___ STUDY TEXT ___

Before jumping to LINQ... which doesn't solve any problems you've described, let's look at the logic you have here.
- We split a string with a 'pattern'. How?
- We then create a new list of codes. How?
- We then loop through those codes and decode them. How?
- But since we forgot to keep track of where those code came from, we now loop through the equationList (which is an array, not a
List<T>
) to substitute the results.
Seems a little convoluted to me.
Maybe a simpler solution would be:
- Take in a
string
, and return IEnumerable<string>
of words (similar to what you do now).
- Take in a
IEnumerable<string>
of words, and return a IEnumerable<?>
of values.
That is to say with this second step iterate over the strings, and simply return the value you want to return - rather than trying to extract certain values out, parsing them, and then inserting them back into a collection.
//Ideally we return something more specific eg, IEnumerable<Tokens>
public IEnumerable<string> ParseEquation(IEnumerable<string> words)
{
foreach (var word in words)
{
if (IsOperator(word)) yield return ToOperator(word);
else if (IsCode(word)) yield return ToCode(word);
else ...;
}
}
This is quite similar to the LINQ Select Statement... if one insisted I would suggest writing something like so:
var tokens = equationList.Select(ToToken);
...
public Token ToToken(string word)
{
if (IsOperator(word)) return ToOperator(word);
else if (IsCode(word)) return ToCode(word);
else ...;
}
If GetCodeValue(code) doesn't already, I suggest it probably could use some sort of caching/dictionary in its implementation - though the specifics dictate this.
The benefits of this approach is that it is flexible (we can easily add more processing steps), simple to follow (we put in these values and get these as a result, no mutating state) and easy to write. It also breaks the problem down into nice little chunks that solve their own task, which will help immensely when trying to refactor, or find niggly bugs/performance issues.

___

| YOUR TASKS |
A) For the refactoring advice, decide whether each statement agrees with it. Answer yes or no for each, and quote the words that decide it.
(i) The writer says LINQ solves the problems that were described.
(ii) The writer calls equationList an array.
(iii) The writer suggests that GetCodeValue(code) could use caching.
B) Answer these questions from the refactoring advice, one per line:
(i) What return type does the ParseEquation method declare?
(ii) Which LINQ statement is the suggested approach compared to?
(iii) Which three qualities are named as benefits of the approach?
Rely only on the refactoring advice.

___ EXCERPTED RECORDS ___

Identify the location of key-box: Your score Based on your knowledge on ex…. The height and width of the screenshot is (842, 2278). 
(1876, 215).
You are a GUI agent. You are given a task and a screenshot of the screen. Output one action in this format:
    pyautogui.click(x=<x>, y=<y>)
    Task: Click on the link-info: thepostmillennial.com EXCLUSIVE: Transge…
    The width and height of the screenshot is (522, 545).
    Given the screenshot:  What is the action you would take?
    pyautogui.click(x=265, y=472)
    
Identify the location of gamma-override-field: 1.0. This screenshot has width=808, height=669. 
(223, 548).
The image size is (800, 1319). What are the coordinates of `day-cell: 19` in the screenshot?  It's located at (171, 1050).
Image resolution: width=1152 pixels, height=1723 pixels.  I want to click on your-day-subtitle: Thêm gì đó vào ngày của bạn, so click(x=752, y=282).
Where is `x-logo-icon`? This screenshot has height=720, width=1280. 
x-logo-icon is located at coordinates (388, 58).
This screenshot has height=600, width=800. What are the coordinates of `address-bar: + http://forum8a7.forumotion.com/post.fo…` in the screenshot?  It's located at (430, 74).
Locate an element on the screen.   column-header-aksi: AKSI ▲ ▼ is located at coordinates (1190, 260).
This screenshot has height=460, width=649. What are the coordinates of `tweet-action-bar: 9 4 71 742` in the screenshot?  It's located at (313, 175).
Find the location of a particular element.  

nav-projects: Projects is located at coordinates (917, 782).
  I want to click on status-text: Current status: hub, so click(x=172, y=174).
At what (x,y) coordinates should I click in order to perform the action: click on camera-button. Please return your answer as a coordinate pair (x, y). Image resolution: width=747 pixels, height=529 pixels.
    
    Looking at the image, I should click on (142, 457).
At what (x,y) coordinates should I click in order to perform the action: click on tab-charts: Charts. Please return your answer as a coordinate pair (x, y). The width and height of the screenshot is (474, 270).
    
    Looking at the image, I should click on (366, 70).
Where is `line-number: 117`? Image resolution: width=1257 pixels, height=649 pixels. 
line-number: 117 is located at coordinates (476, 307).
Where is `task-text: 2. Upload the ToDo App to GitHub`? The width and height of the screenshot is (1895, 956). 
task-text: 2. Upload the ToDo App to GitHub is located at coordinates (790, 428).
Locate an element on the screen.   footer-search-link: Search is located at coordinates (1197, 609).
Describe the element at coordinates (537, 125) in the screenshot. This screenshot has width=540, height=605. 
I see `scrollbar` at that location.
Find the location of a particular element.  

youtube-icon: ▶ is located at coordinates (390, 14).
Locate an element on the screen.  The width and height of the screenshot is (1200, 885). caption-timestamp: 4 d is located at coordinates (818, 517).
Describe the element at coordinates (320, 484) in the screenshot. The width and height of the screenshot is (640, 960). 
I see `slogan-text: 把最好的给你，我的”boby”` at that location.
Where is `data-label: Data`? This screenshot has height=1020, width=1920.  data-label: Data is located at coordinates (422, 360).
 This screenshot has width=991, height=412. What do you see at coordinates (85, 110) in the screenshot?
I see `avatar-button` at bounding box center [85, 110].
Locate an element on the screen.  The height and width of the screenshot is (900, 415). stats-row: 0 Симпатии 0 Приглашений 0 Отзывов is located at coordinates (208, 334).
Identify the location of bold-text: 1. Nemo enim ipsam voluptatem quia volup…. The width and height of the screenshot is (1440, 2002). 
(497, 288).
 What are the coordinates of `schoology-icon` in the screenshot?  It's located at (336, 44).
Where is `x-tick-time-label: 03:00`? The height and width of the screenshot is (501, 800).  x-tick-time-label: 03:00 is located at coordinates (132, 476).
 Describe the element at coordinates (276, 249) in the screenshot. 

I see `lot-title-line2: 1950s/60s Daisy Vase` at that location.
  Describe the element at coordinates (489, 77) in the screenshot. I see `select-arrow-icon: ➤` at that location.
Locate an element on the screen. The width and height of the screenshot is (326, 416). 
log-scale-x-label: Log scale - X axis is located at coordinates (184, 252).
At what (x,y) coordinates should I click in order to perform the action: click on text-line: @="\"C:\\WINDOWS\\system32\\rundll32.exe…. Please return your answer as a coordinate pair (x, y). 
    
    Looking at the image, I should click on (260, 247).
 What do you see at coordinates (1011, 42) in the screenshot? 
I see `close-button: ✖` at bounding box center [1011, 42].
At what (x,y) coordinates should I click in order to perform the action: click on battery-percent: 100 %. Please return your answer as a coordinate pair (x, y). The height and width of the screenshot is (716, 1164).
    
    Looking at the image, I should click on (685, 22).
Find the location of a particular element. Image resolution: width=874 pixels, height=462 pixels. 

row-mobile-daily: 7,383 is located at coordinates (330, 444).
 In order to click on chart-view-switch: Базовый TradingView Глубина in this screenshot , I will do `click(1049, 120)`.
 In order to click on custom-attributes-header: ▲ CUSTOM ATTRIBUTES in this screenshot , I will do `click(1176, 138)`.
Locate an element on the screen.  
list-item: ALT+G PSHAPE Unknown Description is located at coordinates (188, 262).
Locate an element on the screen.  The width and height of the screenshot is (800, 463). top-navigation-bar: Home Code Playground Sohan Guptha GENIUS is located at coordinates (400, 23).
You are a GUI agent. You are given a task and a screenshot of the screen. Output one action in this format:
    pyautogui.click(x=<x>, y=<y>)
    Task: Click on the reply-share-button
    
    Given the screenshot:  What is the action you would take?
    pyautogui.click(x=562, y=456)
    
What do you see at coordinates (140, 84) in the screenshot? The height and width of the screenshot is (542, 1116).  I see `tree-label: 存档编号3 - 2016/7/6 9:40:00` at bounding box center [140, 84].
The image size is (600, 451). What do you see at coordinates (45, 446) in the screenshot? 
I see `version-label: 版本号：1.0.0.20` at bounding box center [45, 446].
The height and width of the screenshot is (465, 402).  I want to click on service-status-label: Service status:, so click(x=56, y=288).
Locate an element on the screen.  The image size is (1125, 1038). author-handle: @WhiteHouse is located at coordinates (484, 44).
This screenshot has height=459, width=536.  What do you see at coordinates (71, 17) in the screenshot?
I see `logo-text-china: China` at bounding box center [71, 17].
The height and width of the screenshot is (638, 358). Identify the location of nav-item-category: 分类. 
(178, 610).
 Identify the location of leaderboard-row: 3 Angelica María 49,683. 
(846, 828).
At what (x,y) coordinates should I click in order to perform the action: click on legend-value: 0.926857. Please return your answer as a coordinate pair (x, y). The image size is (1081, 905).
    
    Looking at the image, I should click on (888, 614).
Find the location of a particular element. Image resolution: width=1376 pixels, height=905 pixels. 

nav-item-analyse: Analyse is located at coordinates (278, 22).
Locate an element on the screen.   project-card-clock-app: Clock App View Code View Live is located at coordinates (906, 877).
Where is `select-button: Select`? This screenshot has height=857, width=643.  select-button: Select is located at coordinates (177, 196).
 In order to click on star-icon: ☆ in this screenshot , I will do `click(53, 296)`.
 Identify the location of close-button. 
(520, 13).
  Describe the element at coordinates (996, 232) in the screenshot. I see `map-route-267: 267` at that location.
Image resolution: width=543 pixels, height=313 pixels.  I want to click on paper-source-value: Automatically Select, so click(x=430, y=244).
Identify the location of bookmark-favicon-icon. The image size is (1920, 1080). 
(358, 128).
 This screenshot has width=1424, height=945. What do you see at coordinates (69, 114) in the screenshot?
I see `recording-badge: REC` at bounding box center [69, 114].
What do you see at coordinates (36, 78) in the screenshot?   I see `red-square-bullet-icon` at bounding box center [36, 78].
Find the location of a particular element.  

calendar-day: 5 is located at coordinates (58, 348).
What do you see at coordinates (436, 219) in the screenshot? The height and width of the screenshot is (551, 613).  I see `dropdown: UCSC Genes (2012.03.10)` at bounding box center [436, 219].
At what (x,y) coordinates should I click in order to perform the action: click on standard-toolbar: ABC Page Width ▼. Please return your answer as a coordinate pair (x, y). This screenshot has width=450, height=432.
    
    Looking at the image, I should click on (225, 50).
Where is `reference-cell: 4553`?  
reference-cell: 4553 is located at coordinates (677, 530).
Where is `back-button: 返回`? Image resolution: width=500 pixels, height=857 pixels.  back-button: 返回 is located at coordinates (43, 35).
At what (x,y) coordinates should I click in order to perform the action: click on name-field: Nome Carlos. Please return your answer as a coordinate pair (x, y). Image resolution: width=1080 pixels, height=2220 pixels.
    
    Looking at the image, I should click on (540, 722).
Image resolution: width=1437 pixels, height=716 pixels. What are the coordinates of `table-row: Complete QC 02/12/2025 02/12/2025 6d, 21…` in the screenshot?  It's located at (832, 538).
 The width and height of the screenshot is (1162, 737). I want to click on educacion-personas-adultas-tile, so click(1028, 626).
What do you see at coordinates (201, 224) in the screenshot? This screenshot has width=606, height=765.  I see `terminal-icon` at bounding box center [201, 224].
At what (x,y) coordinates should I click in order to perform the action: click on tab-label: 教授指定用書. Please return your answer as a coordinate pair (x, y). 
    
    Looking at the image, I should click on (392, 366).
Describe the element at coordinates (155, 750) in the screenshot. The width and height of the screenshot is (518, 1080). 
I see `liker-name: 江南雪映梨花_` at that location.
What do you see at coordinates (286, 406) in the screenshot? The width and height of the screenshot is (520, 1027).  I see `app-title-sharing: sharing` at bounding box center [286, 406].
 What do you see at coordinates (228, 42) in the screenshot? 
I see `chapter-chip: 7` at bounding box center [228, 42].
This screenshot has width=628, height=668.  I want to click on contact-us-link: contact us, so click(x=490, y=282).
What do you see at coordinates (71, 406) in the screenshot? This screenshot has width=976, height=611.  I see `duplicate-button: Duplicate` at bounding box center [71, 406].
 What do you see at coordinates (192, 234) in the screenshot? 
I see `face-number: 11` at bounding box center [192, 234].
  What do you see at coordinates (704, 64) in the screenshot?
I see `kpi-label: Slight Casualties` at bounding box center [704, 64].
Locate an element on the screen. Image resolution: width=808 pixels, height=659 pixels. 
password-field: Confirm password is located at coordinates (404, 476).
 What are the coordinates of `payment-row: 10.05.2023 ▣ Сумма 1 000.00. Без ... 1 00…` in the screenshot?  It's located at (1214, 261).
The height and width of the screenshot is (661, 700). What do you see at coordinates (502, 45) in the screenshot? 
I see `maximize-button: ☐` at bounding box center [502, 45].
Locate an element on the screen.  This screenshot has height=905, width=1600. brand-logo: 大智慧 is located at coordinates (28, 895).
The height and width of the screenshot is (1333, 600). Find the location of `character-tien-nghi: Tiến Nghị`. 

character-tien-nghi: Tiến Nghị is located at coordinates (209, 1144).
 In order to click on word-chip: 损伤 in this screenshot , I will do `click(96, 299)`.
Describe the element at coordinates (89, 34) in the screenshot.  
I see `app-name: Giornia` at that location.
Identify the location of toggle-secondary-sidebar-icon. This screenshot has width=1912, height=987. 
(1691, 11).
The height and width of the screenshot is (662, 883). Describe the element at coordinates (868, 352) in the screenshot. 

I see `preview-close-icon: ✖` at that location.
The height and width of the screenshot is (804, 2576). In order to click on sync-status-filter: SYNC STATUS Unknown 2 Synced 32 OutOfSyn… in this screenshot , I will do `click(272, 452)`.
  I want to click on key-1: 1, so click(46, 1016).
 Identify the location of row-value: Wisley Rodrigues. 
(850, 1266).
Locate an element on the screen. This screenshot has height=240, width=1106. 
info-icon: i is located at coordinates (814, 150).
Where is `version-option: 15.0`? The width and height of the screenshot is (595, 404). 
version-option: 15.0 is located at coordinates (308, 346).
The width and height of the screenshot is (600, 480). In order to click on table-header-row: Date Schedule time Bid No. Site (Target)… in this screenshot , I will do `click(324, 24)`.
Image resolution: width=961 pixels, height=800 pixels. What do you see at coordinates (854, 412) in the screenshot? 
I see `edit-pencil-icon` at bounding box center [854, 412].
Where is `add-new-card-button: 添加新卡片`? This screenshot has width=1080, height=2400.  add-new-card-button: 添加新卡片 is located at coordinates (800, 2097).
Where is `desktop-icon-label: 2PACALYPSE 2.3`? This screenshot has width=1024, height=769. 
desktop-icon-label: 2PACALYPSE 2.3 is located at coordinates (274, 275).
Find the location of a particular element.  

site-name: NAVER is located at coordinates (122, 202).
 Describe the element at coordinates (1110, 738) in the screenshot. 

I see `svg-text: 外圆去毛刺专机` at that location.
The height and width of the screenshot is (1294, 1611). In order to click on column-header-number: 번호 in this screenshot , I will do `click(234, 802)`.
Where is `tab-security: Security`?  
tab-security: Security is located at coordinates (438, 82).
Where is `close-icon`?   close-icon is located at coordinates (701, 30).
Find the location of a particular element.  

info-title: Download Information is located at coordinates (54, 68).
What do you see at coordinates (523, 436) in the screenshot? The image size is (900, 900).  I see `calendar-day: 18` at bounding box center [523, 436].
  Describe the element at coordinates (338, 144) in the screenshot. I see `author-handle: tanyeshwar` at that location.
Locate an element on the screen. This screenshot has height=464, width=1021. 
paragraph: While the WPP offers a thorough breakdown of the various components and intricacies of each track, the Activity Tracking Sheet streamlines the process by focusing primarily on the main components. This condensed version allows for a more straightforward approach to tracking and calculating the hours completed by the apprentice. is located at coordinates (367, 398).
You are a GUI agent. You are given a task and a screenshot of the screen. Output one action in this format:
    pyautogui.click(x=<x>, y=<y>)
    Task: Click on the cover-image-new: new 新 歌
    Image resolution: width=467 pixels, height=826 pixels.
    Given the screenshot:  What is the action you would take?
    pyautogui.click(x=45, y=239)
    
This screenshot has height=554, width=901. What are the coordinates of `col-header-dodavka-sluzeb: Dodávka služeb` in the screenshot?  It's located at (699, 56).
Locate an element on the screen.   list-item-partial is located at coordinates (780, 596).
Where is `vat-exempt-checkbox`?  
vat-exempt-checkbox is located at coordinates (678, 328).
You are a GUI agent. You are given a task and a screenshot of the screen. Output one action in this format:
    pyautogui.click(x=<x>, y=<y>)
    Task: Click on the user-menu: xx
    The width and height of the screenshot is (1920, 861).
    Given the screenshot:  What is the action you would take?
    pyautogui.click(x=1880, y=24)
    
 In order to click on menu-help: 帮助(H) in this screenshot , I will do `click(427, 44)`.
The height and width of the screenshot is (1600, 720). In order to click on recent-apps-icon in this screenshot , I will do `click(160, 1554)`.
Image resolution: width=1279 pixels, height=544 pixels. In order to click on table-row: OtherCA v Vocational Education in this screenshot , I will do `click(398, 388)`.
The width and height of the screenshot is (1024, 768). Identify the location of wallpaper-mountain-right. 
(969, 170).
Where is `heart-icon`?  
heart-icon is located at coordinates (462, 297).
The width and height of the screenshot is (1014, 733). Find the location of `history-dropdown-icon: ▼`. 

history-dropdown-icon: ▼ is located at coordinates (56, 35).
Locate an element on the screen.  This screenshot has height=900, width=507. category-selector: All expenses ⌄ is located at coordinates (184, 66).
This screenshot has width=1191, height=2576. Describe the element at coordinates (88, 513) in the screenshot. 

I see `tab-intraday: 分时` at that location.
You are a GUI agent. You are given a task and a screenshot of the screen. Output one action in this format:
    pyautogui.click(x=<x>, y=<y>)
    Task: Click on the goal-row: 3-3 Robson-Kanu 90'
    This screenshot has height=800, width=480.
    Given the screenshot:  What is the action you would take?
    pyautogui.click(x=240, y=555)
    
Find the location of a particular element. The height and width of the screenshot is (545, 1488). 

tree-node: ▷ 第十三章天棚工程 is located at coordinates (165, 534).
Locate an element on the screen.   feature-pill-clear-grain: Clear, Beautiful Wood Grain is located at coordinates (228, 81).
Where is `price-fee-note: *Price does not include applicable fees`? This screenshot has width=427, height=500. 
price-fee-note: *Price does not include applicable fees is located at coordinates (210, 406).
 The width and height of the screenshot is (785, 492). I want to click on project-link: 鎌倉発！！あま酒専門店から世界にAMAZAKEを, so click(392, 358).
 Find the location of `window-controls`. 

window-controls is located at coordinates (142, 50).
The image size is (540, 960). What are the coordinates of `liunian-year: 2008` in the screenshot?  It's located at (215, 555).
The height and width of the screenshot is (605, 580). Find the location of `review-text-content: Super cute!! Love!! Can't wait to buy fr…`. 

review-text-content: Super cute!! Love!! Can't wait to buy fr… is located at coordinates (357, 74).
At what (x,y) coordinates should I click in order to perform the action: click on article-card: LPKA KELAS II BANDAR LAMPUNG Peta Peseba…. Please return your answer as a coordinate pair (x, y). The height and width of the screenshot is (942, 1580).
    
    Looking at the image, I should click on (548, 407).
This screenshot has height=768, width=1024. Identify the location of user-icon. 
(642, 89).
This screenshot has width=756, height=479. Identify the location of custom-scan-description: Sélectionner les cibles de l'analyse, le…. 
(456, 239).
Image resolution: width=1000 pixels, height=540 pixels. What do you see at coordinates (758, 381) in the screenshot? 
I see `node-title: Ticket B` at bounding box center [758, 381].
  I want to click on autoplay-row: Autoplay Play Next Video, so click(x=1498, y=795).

___

| ANSWERS FOR THIS EXERCISE |
A)
(i) No: "Before jumping to LINQ... which doesn't solve any problems you've described"
(ii) Yes: "which is an array, not a"
(iii) Yes: "I suggest it probably could use some sort of caching/dictionary in its implementation"

B)
(i) IEnumerable<string>
(ii) The Select statement
(iii) Flexible, simple to follow, and easy to write